"""
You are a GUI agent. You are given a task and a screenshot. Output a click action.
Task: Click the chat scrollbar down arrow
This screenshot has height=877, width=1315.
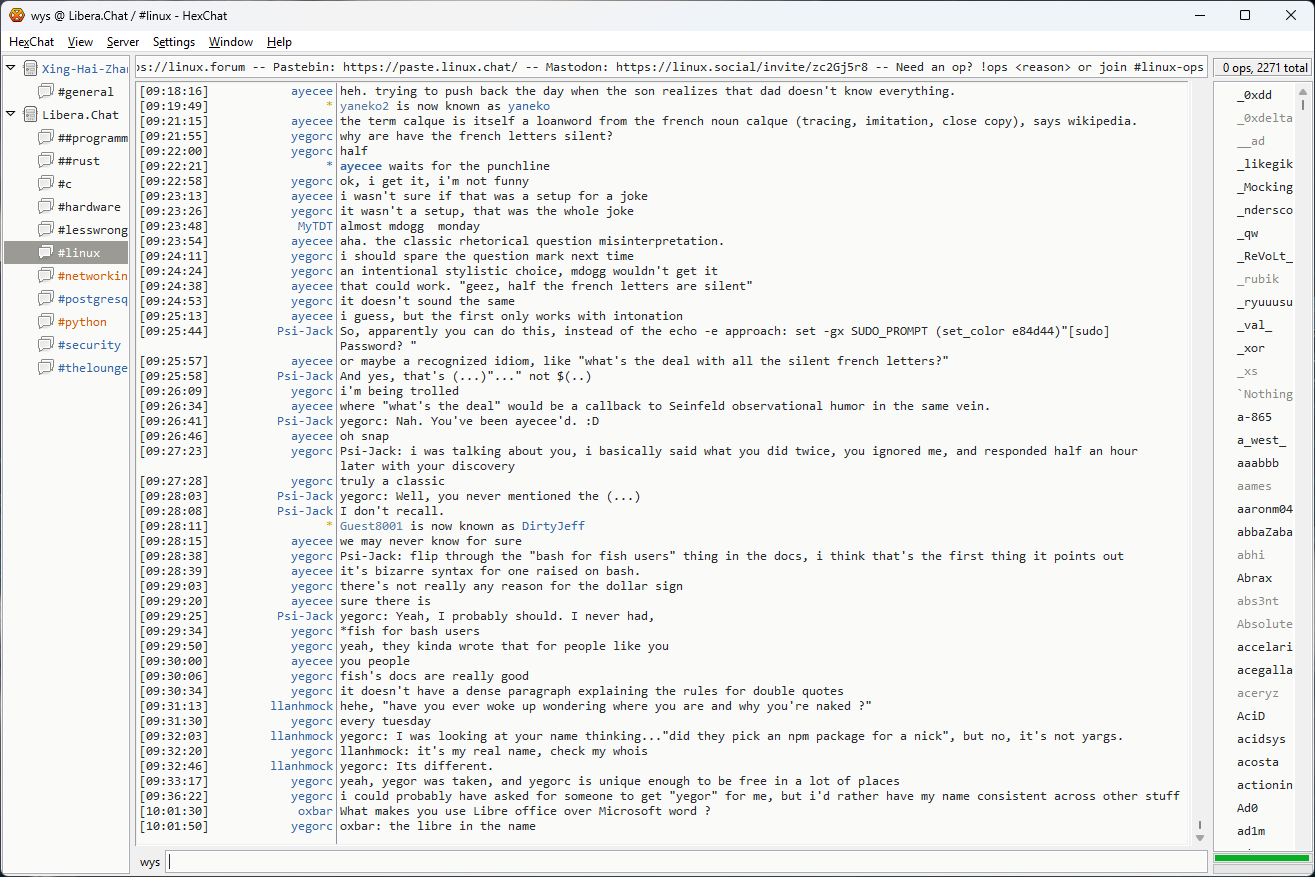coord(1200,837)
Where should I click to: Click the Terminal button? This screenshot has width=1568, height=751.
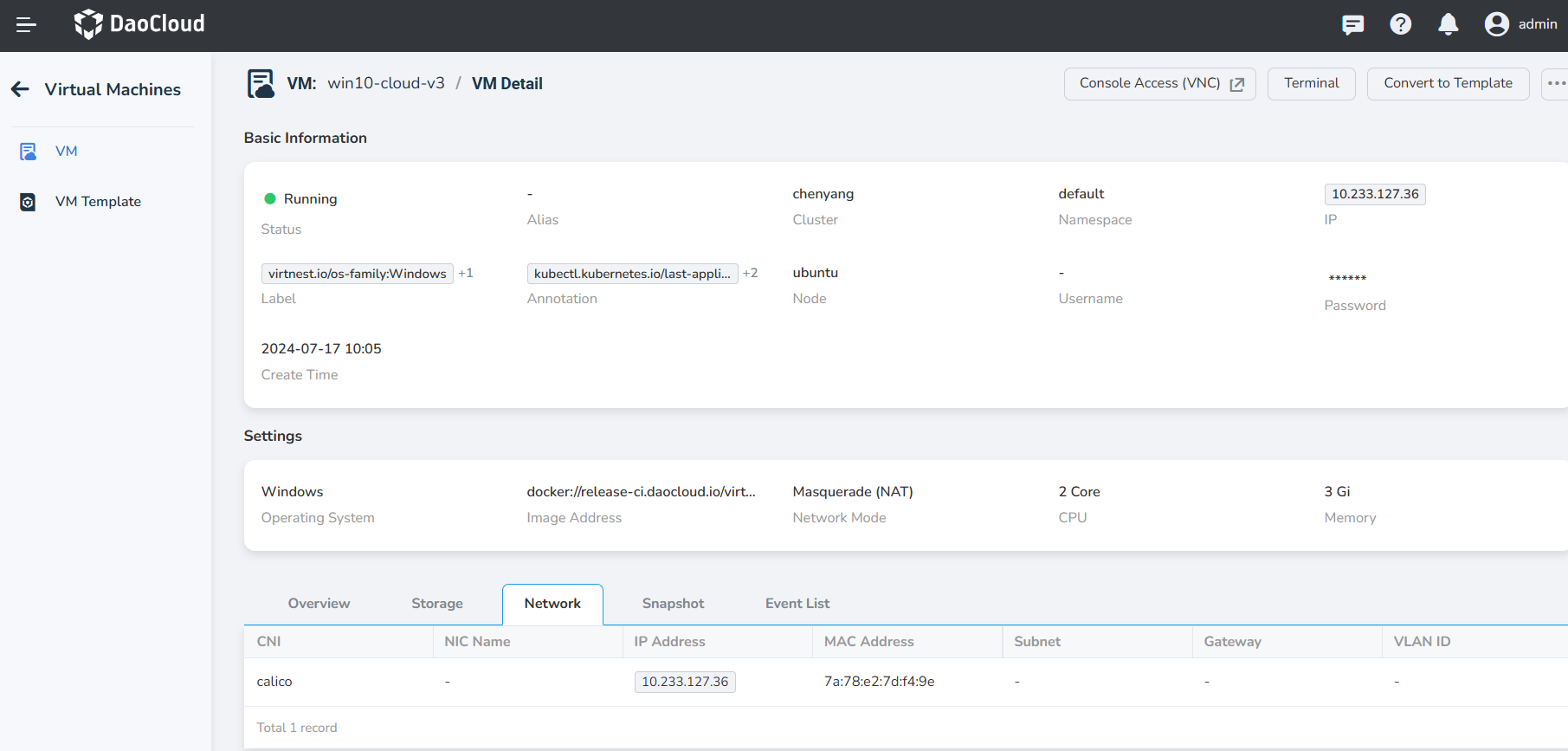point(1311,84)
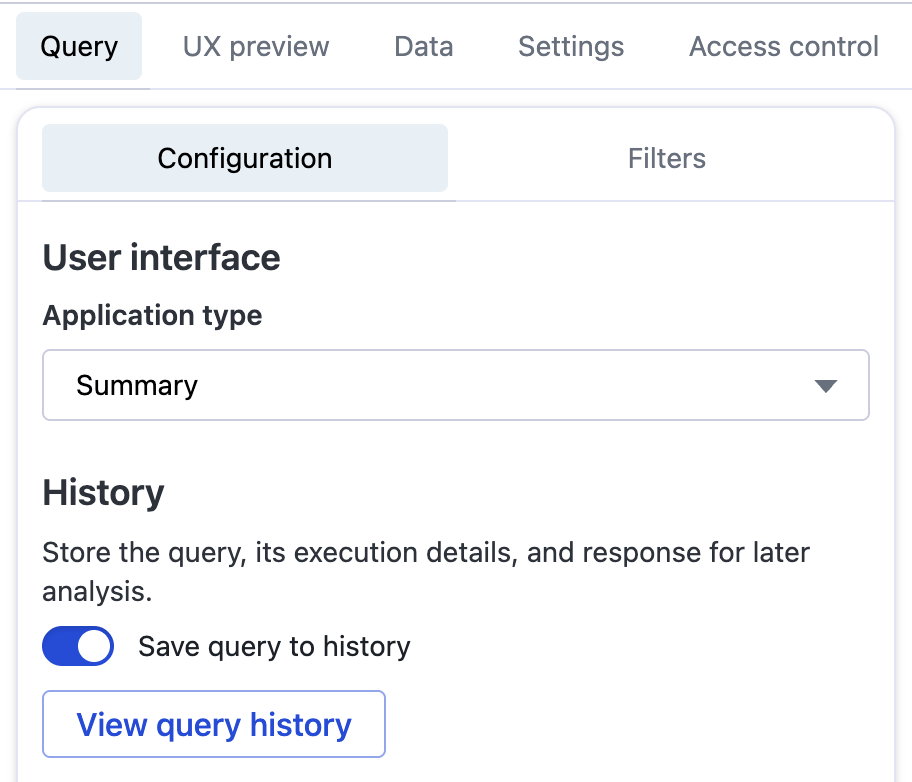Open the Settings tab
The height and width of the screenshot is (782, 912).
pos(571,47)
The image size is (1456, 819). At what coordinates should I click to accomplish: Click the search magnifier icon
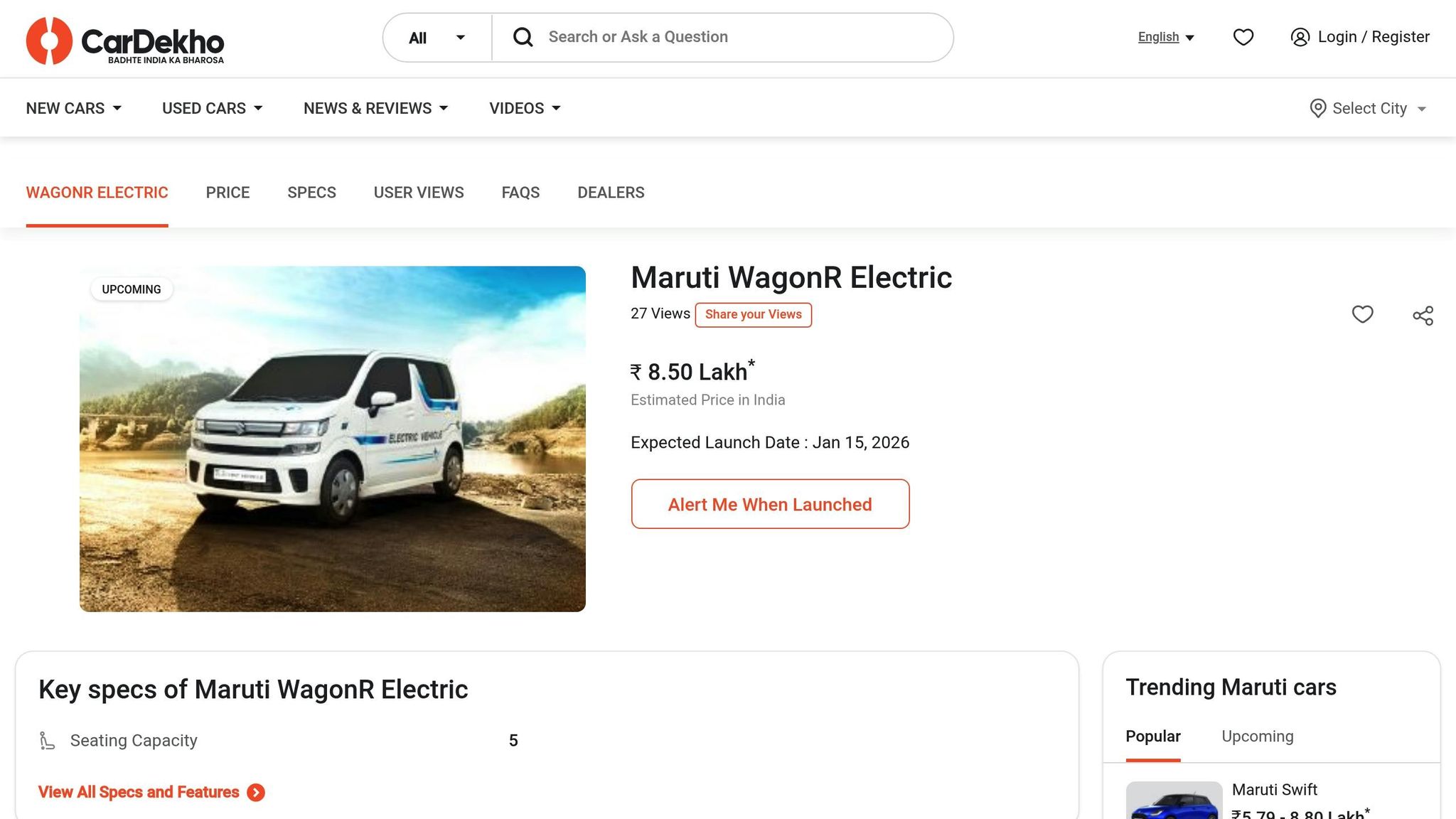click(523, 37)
"""
"""
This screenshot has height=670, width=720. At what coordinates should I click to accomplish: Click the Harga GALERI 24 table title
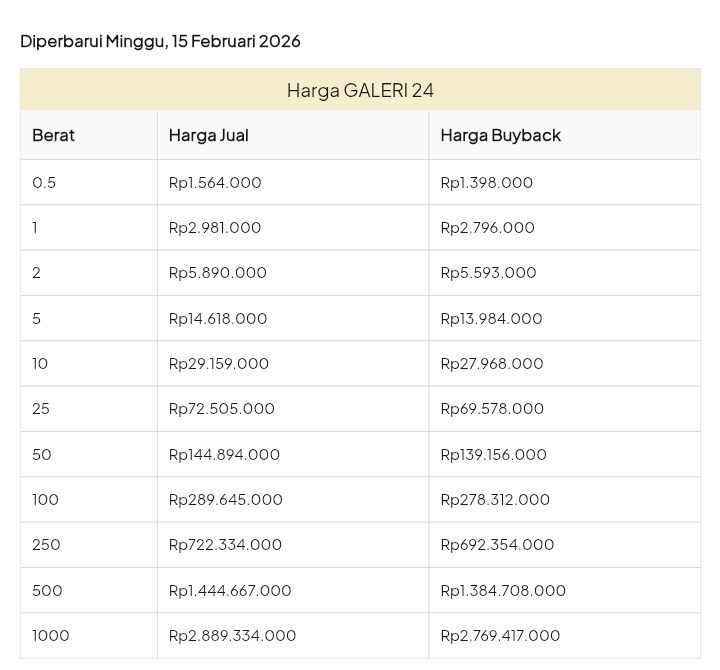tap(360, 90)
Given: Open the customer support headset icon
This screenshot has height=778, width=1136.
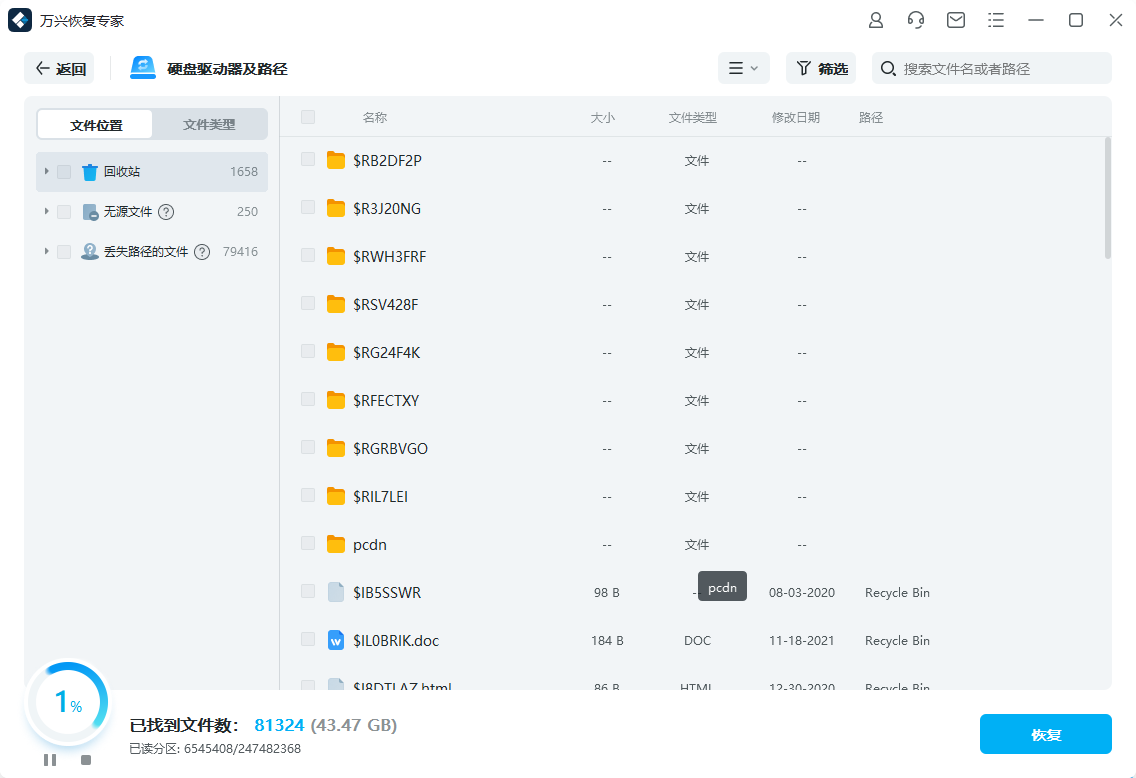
"""
All lines in the listing above between the line with "Given: Open the customer support headset icon" and the line with "This screenshot has height=778, width=1136.", inclusive, should be set down exactly, and no line outside that range.

## EXERCISE RESULT
Given: Open the customer support headset icon
This screenshot has height=778, width=1136.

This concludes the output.